Suddenly, Véroniqe said:
“How far away are we from the planet?”
It was Gno Mitang who replied, with an affectionate smile:
“We’ve been flying toward Rhea since 6 p.m. yesterday at a speed of 3600 kilometers per second. It’s 12:30 a.m. We’re therefore in the 19th hour of our journey; we have about 68,400 kilometers behind us. Rhea being 380,000 kilometers from the Earth, 311,600 kilometers therefore remain for us to travel. In consequence, if nothing unexpected occurs, our voyage will last about another 86 hours.”
A few minutes after these words, at 12:36 a.m. exactly, while they were observing the vaporous phenomena of Rhea, silently and meditatively, the interplanetary voyagers began to feel the effects of their progressiv
e entry into a world that was not that of their native Earth. Was that because the air-purification apparatus aboard the Olb.-I was poorly regulated?
First the propensity to hilarity, already observed, increased to the point at which they burst out laughing for no apparent reason. At the same time they entered into a sort of unconsciousness that soon rendered them inapt for observation, reflection and the logical extrapolation of their actions. Then their bodies became light, to the point that they seemed to be floating in the air, while, the center of gravity being displaced, they and all the objects around them—all the mobile objects, at least—were on the point of falling and making contact, no longer with the floor of their vehicle but with the forward partition-wall. That caused a material disorder that increased the confusion of their minds.
They ate and drank that day while laughing and catching dishes and bottle in mind-air that flew from the table as if by some marvelous conjuring trick.
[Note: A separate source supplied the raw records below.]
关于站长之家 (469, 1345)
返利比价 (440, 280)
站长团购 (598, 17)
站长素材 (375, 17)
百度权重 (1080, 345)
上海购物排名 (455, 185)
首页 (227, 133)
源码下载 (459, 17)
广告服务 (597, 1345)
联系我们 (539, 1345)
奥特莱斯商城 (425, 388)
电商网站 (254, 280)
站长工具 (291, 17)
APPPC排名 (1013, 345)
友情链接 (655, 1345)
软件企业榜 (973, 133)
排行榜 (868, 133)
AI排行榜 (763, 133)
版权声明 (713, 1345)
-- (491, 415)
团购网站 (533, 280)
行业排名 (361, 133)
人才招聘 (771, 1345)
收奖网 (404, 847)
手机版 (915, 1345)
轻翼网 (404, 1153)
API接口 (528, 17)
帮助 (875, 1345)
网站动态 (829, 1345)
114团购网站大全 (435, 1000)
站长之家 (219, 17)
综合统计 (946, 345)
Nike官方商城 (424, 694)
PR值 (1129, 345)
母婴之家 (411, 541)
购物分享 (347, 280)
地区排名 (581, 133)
That was their last meal, and also their final moments of consciousness. Perhaps they had fallen into a kind of slumber?
Slumber or something else, that state lasted for a number of hours that they did not think of calculating when they “awoke.”
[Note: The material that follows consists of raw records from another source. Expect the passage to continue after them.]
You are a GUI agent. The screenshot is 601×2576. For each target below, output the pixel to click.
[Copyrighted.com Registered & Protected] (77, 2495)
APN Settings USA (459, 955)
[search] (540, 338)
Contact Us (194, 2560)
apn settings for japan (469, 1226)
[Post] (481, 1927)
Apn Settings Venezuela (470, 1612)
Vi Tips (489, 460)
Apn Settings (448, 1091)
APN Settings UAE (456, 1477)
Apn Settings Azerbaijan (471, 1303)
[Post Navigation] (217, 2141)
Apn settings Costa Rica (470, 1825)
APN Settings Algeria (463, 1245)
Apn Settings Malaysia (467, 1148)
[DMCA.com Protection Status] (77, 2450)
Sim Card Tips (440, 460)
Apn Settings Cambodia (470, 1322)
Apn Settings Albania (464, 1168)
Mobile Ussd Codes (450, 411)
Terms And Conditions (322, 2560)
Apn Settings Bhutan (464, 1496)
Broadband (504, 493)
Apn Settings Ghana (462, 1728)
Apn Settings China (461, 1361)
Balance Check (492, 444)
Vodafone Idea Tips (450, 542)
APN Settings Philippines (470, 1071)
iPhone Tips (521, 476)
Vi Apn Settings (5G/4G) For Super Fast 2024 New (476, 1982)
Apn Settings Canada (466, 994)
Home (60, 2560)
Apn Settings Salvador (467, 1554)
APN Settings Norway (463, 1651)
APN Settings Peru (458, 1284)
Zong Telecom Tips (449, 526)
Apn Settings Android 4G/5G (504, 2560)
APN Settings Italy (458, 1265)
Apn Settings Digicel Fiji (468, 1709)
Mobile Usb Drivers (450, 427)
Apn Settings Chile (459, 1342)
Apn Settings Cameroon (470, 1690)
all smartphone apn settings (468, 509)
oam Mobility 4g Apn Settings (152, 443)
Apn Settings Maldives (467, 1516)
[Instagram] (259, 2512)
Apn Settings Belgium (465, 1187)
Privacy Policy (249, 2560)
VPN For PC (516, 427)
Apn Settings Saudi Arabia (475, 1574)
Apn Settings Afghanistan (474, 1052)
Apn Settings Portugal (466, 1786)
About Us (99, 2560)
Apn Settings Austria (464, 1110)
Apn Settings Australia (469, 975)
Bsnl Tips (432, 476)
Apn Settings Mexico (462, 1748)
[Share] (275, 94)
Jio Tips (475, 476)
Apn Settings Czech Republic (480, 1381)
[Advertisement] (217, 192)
Véronique was the first to benefit from that return to life and mobility—perhaps because she was the youngest, because she had an entire physical organism that was newer, healthier and more intact than that of each of her traveling companions.
Shortly after she acquired that new consciousness of existence, the young woman had the sensation of a heavy weight on her legs and her left shoulder. She opened her eyes. To begin with, she saw that everything around her was bathed by a white, limpid but slightly nebulous light, and that everything was in a fantastic state of disorder.
She was lying on her back across the bodies of Vitto and Soca, which were lying side by side. To her left, Saint-Clair was stretched out, his head weighing on her shoulder. The weight she had on her legs was Gno Mitang’s torso. Finally, to her right, their arms and legs entangled, were Monsieur Fageat and Jean Margot.